- Dataset records -
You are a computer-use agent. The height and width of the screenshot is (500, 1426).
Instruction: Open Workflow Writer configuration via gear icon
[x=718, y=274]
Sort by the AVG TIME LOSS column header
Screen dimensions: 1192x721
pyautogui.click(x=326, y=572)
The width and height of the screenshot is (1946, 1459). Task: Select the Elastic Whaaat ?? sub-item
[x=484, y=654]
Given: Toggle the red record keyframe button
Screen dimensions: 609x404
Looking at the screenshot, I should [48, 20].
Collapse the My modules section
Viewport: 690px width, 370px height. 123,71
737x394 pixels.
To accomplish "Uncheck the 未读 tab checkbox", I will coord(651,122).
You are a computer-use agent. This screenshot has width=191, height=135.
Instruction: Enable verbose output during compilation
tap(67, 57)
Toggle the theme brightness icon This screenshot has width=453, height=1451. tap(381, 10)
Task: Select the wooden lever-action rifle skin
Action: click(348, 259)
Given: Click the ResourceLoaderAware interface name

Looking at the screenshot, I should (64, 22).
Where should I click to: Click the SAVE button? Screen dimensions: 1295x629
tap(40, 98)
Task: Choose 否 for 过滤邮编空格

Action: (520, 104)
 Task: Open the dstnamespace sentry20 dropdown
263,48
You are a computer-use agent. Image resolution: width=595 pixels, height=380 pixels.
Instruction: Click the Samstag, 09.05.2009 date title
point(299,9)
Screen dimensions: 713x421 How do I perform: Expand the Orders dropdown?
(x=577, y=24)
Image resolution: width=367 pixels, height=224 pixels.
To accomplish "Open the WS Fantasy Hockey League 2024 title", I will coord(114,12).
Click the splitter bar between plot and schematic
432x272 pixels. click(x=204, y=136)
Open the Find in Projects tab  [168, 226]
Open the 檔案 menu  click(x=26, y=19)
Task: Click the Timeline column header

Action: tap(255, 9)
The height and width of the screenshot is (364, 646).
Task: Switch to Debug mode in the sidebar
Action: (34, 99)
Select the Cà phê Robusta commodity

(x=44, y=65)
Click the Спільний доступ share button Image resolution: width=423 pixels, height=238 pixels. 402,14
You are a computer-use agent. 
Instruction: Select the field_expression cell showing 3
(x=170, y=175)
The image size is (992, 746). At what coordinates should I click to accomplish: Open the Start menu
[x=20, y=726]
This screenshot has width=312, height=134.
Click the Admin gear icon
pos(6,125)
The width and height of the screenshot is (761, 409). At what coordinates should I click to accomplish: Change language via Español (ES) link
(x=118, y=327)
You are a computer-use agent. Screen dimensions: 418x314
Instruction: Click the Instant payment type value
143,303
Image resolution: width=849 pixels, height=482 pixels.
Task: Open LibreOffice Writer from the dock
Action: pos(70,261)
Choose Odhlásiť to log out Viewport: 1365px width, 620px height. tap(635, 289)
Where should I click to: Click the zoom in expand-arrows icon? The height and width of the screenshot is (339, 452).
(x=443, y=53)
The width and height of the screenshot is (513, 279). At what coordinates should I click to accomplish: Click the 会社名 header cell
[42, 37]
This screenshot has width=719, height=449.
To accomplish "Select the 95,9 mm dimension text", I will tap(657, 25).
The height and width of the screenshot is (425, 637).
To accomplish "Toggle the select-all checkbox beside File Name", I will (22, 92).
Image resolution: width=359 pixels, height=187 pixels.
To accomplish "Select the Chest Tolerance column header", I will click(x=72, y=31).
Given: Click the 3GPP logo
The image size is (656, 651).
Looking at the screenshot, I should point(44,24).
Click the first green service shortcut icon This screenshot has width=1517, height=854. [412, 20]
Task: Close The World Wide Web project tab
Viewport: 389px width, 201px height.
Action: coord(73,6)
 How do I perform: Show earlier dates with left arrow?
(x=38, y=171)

- Brief -
Copy the material word for word, starting at its first line and ending with the line that contains "I will coord(114,12).".

- Answer below -
You are a computer-use agent. The height and width of the screenshot is (500, 1426).
Instruction: Open Workflow Writer configuration via gear icon
[x=718, y=274]
Sort by the AVG TIME LOSS column header
Screen dimensions: 1192x721
pyautogui.click(x=326, y=572)
The width and height of the screenshot is (1946, 1459). Task: Select the Elastic Whaaat ?? sub-item
[x=484, y=654]
Given: Toggle the red record keyframe button
Screen dimensions: 609x404
Looking at the screenshot, I should [48, 20].
Collapse the My modules section
Viewport: 690px width, 370px height. 123,71
737x394 pixels.
To accomplish "Uncheck the 未读 tab checkbox", I will coord(651,122).
You are a computer-use agent. This screenshot has width=191, height=135.
Instruction: Enable verbose output during compilation
tap(67, 57)
Toggle the theme brightness icon This screenshot has width=453, height=1451. tap(381, 10)
Task: Select the wooden lever-action rifle skin
Action: click(348, 259)
Given: Click the ResourceLoaderAware interface name

Looking at the screenshot, I should (64, 22).
Where should I click to: Click the SAVE button? Screen dimensions: 1295x629
tap(40, 98)
Task: Choose 否 for 过滤邮编空格

Action: (520, 104)
 Task: Open the dstnamespace sentry20 dropdown
263,48
You are a computer-use agent. Image resolution: width=595 pixels, height=380 pixels.
Instruction: Click the Samstag, 09.05.2009 date title
point(299,9)
Screen dimensions: 713x421 How do I perform: Expand the Orders dropdown?
(x=577, y=24)
Image resolution: width=367 pixels, height=224 pixels.
To accomplish "Open the WS Fantasy Hockey League 2024 title", I will coord(114,12).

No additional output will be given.